Den Gegner nach außen oder innen steuern?

Ich empfehle auch bei der Viererkette: In Tornähe den Angreifer nach außen- in die Tor-ungefährliche Zone- abdrängen, im Mittelfeld dagegen zur Mitte zum Partner, um ihn anschließend zu doppeln. Bisweilen wird empfohlen, die letztgenannte Taktik auch in Tornähe anzuwenden. Im Spitzenfußball wird dies bereits praktiziert.

Ein Argument für ein grundsätzliches ?Zur-Mitte-Steuern ? ist den Gegner auf keinen Fall über den Flügel in den Rücken der Kette zu lassen. Gleichwohl empfehlen wir den erstgenannten Weg. Weil wir ihn insgesamt für den sicheren halten: Außenverteidiger können nämlich nicht immer erkennen, ob ihre Absicherung (Der Ball nahe Innenverteidiger) wirklich ?frei" und nahe genug ist, um den Angreifer zu doppeln.
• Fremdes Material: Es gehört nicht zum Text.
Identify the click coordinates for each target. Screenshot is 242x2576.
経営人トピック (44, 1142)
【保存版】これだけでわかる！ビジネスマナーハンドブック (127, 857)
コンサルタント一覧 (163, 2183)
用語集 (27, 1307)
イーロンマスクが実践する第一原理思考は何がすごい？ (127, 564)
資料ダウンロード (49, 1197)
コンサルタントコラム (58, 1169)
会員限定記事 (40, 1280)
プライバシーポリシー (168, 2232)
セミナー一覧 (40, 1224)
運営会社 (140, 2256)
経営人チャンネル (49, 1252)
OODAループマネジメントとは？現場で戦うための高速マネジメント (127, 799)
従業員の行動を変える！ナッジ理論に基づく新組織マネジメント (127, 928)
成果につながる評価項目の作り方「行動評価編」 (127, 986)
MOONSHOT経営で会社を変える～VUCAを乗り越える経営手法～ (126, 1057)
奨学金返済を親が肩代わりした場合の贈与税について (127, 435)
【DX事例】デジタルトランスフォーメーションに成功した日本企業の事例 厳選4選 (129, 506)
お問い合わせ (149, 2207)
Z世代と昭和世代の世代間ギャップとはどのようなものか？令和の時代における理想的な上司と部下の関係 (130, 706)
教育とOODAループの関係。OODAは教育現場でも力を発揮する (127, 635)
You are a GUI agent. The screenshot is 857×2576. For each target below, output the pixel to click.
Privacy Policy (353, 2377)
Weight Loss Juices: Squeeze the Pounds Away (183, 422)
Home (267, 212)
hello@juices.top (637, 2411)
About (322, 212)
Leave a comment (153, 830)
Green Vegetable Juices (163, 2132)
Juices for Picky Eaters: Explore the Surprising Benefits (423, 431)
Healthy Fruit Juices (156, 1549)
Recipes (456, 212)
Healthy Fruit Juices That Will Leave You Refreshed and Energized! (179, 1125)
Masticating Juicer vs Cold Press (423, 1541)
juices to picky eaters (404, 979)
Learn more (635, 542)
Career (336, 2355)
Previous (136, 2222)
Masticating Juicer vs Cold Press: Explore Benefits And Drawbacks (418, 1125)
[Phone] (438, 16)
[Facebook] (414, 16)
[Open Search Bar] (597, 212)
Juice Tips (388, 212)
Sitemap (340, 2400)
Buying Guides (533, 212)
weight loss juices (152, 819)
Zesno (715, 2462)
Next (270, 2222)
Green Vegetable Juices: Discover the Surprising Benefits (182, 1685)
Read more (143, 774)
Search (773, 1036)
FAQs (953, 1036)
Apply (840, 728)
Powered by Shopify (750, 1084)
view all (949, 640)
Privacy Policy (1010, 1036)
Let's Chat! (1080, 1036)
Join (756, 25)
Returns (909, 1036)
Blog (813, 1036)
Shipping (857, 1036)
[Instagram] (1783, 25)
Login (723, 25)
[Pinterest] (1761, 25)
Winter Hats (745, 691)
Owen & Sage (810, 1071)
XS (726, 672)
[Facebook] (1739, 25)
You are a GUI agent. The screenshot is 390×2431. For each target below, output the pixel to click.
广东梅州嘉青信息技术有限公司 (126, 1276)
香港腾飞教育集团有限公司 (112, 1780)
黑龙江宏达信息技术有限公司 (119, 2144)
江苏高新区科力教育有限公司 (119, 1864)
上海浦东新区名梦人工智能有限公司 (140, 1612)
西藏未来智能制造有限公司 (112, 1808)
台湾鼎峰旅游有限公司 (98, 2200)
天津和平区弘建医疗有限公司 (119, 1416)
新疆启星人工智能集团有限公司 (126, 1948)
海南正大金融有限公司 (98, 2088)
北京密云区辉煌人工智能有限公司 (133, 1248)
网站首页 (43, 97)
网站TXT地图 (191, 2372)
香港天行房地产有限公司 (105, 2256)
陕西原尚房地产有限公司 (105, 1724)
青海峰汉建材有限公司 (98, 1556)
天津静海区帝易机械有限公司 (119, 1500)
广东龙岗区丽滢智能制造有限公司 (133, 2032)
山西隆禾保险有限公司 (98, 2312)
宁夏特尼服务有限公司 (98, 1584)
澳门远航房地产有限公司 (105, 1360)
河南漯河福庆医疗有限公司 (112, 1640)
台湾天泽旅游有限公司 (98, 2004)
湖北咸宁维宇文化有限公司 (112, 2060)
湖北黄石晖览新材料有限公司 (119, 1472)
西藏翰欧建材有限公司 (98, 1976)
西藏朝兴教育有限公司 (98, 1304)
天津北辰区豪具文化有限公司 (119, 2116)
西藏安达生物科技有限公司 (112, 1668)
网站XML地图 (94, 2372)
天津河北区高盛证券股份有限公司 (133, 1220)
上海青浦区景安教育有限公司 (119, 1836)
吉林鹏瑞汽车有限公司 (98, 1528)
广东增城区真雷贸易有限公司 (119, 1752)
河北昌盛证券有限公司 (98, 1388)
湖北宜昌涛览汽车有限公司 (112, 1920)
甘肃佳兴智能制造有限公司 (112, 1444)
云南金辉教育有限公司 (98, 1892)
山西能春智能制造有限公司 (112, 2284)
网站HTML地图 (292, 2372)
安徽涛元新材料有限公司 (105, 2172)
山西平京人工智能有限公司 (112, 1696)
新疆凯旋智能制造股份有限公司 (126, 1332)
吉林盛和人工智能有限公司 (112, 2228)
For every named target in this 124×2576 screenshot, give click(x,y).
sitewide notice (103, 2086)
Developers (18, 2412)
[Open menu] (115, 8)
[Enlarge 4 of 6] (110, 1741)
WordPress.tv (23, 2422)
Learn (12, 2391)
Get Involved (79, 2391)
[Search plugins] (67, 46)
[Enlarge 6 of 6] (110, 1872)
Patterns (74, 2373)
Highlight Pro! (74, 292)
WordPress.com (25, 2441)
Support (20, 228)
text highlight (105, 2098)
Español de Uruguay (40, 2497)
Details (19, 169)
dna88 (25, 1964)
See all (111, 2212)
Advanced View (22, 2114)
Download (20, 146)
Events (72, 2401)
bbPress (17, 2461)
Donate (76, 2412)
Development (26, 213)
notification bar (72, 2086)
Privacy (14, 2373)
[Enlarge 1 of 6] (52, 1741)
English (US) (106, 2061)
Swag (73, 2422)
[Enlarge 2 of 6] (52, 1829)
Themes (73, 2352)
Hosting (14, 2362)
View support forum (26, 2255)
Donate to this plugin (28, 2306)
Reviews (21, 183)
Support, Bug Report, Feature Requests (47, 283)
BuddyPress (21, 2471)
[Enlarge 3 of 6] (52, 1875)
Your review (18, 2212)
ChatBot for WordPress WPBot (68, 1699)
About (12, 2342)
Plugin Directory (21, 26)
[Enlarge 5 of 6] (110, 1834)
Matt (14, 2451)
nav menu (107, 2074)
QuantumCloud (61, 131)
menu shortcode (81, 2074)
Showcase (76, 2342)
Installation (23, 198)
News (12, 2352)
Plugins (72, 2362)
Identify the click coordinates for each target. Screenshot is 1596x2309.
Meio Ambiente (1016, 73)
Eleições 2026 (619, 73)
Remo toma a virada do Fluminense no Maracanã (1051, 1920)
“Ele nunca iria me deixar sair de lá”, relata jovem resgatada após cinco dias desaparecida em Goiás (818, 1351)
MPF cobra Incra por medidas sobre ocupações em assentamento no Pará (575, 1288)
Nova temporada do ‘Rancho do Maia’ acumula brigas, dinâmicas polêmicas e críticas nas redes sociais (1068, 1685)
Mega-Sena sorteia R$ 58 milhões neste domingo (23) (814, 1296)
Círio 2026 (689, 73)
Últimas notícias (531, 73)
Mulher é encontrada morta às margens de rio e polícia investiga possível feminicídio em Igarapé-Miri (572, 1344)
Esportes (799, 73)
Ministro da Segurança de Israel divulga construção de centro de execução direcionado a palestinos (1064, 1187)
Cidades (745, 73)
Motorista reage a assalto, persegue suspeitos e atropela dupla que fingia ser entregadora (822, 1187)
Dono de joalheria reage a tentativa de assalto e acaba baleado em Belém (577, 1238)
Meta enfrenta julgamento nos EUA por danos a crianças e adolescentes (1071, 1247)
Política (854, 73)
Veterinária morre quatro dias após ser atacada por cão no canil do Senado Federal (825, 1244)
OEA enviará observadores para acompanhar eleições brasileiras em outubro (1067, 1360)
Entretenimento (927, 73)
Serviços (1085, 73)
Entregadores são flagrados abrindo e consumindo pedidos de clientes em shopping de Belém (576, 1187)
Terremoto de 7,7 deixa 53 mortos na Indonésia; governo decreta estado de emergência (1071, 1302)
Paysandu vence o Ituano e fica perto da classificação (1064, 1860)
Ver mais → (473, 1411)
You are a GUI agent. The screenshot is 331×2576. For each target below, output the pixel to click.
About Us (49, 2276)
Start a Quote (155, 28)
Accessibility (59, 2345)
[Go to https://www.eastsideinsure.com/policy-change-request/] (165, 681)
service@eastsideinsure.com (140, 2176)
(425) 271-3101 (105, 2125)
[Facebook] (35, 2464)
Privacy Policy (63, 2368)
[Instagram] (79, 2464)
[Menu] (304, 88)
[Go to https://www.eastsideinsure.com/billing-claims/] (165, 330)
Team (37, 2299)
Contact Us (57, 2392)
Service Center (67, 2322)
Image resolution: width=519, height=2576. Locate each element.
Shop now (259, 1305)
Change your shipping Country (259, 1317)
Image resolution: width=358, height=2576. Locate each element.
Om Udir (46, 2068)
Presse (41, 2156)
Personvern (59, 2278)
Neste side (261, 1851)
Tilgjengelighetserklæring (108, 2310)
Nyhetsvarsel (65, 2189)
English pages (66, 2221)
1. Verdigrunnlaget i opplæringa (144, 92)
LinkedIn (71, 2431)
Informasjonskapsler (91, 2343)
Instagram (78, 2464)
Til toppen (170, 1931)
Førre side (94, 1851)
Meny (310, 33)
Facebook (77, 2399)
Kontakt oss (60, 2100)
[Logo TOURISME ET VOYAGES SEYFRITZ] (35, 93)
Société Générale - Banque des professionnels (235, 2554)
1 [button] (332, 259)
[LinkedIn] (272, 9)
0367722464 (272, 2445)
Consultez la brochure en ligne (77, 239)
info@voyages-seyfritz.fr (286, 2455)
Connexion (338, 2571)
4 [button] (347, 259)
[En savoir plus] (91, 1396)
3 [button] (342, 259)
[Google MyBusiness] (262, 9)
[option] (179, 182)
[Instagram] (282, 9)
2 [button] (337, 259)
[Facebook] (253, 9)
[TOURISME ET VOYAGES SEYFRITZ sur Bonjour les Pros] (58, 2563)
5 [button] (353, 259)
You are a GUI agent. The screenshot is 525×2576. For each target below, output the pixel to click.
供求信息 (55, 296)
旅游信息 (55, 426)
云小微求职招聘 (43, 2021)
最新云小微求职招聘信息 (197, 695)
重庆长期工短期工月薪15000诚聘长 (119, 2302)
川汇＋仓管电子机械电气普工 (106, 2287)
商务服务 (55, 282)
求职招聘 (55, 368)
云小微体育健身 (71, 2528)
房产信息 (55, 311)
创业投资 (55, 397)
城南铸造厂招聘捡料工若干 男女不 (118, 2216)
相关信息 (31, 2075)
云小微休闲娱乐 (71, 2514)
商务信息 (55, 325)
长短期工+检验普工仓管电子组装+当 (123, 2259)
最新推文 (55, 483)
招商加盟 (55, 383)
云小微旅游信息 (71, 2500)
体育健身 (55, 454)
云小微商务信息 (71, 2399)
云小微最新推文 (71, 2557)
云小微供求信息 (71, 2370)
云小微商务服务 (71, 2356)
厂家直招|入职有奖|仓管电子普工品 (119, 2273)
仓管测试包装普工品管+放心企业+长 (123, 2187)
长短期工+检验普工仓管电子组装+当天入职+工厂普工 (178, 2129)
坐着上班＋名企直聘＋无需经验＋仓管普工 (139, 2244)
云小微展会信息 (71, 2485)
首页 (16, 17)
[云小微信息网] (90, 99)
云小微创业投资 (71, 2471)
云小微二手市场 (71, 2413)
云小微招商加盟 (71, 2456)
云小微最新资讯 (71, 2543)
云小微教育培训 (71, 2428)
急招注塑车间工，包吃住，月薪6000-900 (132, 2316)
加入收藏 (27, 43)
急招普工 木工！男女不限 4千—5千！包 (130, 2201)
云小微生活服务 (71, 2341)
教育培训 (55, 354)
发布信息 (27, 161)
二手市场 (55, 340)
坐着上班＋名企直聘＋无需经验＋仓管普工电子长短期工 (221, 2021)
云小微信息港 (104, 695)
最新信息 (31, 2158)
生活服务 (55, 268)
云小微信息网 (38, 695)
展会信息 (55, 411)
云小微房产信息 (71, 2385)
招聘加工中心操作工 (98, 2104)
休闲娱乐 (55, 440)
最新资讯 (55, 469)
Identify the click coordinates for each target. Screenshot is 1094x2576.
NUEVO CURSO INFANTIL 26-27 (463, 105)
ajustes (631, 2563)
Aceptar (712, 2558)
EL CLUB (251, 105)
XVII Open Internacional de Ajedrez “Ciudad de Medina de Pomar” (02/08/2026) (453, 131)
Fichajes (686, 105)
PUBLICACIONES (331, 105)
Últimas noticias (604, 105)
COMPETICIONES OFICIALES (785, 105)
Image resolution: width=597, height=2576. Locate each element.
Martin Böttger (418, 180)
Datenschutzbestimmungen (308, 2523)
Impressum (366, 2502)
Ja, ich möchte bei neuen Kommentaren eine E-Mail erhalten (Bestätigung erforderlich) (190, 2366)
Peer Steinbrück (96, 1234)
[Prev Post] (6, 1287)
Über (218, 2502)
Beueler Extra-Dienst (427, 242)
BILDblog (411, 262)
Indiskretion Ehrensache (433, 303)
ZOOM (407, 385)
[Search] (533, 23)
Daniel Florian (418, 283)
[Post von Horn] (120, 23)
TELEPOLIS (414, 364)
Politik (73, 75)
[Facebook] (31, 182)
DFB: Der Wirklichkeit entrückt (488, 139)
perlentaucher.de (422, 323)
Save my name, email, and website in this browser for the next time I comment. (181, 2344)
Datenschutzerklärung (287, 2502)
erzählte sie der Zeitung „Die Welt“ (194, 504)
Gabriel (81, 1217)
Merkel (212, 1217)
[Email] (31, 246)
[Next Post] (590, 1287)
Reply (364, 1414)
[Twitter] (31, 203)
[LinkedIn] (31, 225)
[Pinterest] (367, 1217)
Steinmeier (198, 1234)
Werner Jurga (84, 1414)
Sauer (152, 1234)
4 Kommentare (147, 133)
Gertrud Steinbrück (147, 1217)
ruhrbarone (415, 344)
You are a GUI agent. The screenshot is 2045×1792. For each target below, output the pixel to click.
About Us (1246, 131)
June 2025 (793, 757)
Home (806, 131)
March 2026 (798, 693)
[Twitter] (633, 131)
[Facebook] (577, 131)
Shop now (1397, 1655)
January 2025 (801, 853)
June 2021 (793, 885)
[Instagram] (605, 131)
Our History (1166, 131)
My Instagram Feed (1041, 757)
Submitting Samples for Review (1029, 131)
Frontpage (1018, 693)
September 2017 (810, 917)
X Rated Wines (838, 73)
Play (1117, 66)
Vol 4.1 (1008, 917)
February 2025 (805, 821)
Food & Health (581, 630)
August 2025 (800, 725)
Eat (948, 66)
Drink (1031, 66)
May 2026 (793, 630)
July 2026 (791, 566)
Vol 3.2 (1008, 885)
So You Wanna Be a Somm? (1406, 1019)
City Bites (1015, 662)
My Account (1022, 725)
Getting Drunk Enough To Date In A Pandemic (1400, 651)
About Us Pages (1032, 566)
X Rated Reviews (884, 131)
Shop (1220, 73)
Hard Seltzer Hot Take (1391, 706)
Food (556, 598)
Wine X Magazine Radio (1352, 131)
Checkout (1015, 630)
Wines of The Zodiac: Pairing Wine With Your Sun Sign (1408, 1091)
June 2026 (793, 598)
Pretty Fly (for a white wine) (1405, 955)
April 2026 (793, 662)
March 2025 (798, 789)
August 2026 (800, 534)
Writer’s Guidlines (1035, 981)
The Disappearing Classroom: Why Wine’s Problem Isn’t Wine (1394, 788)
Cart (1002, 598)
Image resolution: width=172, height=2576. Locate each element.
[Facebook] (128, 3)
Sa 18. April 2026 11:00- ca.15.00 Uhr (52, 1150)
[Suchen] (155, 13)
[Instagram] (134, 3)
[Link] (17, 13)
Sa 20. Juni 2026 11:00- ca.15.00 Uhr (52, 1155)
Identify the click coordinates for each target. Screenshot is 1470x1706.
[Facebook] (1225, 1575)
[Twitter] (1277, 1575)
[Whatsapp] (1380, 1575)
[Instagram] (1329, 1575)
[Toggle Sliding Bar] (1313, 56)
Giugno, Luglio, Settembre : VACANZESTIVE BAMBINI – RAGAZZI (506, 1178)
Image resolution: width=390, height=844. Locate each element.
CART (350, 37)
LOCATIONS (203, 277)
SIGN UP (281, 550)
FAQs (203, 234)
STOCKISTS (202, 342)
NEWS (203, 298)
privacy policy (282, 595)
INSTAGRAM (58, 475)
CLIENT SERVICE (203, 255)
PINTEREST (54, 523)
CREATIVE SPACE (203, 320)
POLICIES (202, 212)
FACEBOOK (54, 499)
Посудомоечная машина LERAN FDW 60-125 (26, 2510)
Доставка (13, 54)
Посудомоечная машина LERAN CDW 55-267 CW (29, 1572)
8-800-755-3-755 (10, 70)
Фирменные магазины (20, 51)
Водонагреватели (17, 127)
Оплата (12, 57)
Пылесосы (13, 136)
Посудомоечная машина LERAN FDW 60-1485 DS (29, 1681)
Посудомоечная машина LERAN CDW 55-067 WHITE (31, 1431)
Anforderung an die Spieler?

Die Viererkette stellt erhebliche Anforderungen an einzelne Spieler. Man muss über hohe Spielintelligenz und gutes Konzentrationsvermögen verfügen. Und darf zu keinem Zeitpunkt abschalten. In Ballnähe gilt es nicht nur, den Raum zu decken, sondern dort den Gegner im 1 gegen 1 am besten in 2 gegen 1 - Überzahl, entschlossen zu bekämpfen, und möglich den Ball zu erobern.  Jeder Spieler ist für das verantwortlich, was in seinem Aktionsradius passiert. Er trägt damit in gewisser Weise auch für seinen Nebenmann Verantwortung. Schon deshalb ist gegenseitiges Coaching ein Muss!
Ohne Geschick im Zweikampfverhalten, geht wenig! Noch ein Wort zum Torhüter: Ganz wichtig ist, dass er ständig ?mitspielt" und, sofern ohne großes Risiko möglich, weit vor seinem Tor agiert. Denn er übernimmt quasi die Funktion ?Ersatz-Liberos", in dem er Steilpässe abläuft, eine Anspielstation nach hinten ist und seine Vorderleute mit klaren Kommandos dirigiert.